Catherine Melchior Ray (1:52)
I say local marketing managers. You train because a mix of individuals has been proven to deliver higher results and those people make one another smarter. So the reason I say train them is because you want to have a global culture. You want to ultimately be able to have shared values and open communication. Because the key to build globally powerful, diverse teams is trust. And in order to build trust, you need three things. You need to have shared values. And the only way you can build shared values is if you really are explicit about what your values are. You need to have open communication so that you can each share when you think someone's gone too far and you have to have a history of promises kept. When you can develop those three pillars and have it work, then yeah, you can integrate local managers to be able to collaborate together for a global team.

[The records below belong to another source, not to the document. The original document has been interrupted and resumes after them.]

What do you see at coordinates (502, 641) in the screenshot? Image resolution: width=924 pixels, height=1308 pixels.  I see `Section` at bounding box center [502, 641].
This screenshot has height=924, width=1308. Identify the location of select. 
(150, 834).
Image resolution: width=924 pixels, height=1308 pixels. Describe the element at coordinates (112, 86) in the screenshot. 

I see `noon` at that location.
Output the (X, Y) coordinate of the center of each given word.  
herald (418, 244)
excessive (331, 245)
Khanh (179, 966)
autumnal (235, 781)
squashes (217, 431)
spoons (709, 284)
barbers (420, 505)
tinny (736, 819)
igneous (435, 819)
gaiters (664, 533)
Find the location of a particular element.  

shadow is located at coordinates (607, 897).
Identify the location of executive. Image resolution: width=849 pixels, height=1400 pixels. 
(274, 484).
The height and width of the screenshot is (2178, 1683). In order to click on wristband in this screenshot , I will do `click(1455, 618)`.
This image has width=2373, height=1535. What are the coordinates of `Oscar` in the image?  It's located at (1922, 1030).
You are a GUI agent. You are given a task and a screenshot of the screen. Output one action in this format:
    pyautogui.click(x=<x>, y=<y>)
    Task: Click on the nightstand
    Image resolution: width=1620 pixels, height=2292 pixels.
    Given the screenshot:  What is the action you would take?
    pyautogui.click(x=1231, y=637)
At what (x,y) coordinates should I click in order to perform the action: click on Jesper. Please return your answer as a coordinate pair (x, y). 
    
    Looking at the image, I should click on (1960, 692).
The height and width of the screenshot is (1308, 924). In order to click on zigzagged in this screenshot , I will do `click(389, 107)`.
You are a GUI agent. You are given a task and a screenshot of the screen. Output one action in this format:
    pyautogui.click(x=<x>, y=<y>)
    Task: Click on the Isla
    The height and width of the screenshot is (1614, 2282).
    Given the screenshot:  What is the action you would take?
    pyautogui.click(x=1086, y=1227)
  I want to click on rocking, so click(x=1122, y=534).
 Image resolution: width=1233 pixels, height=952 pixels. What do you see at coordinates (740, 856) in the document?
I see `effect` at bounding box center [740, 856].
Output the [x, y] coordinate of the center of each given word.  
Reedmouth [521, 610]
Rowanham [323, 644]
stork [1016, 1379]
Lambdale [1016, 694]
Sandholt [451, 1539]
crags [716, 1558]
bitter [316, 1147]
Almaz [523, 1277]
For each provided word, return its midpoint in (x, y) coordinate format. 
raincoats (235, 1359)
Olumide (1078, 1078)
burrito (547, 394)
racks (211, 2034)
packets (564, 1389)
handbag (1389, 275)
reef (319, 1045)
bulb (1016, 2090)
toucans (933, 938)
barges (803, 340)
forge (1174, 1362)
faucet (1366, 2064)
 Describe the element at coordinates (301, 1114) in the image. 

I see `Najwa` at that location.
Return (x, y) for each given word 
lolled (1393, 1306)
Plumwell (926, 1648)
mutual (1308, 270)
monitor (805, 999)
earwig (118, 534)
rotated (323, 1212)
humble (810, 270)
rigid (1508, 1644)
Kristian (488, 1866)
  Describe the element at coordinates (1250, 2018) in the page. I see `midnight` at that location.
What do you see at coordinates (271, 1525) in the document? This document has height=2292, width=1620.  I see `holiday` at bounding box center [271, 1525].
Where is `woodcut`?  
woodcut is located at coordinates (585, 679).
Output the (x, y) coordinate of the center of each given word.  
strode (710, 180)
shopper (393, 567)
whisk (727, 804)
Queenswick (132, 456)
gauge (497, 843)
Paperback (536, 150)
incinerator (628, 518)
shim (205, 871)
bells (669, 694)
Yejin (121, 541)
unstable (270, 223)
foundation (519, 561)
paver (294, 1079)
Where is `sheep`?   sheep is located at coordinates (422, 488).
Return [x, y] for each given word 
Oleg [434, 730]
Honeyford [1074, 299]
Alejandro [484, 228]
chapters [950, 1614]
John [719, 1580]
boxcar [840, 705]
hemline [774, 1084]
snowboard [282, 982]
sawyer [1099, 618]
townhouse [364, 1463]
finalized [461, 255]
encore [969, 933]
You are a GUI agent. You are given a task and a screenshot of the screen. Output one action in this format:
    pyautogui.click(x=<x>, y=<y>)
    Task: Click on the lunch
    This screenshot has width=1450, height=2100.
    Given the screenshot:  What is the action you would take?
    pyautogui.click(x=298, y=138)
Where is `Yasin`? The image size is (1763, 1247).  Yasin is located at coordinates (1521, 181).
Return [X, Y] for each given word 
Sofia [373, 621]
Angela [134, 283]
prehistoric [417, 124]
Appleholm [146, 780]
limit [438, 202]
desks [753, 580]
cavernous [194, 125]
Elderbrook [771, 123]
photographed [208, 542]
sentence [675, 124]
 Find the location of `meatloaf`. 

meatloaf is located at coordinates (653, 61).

Catherine Melchior Ray (2:52)
Here's my experience when I worked at ebay. It's been about 20 years since I was there, but there obviously are international markets, right? There's eBay's in 30 countries or was at the time. And we would have a local marketing team that was running their own marketing campaigns because they had the inherent market knowledge. And then we would consolidate everything because we wanted the economies of scale and the bidding optimization to happen globally. And then inherently we would go back. And then inherently we would go the other way, back and forth and back and forth. And there was these national managers, and there's the global managers, the global and national. And it just went on and on. And there was this cycle of who was responsible for doing what that just seemingly never ended. And my answer was always, okay, we need an Italian, a German, an Australian, everybody here in one location. And then we have the cultural understanding of the entire world, but we're operating at a global team. So basically, I wanted to localize the national team, or at least I thought that was the solution. Is that a common problem? Is that just an ebay problem? Or when you're thinking about do I want everybody in one place or do I want regional teams, do they generally stick?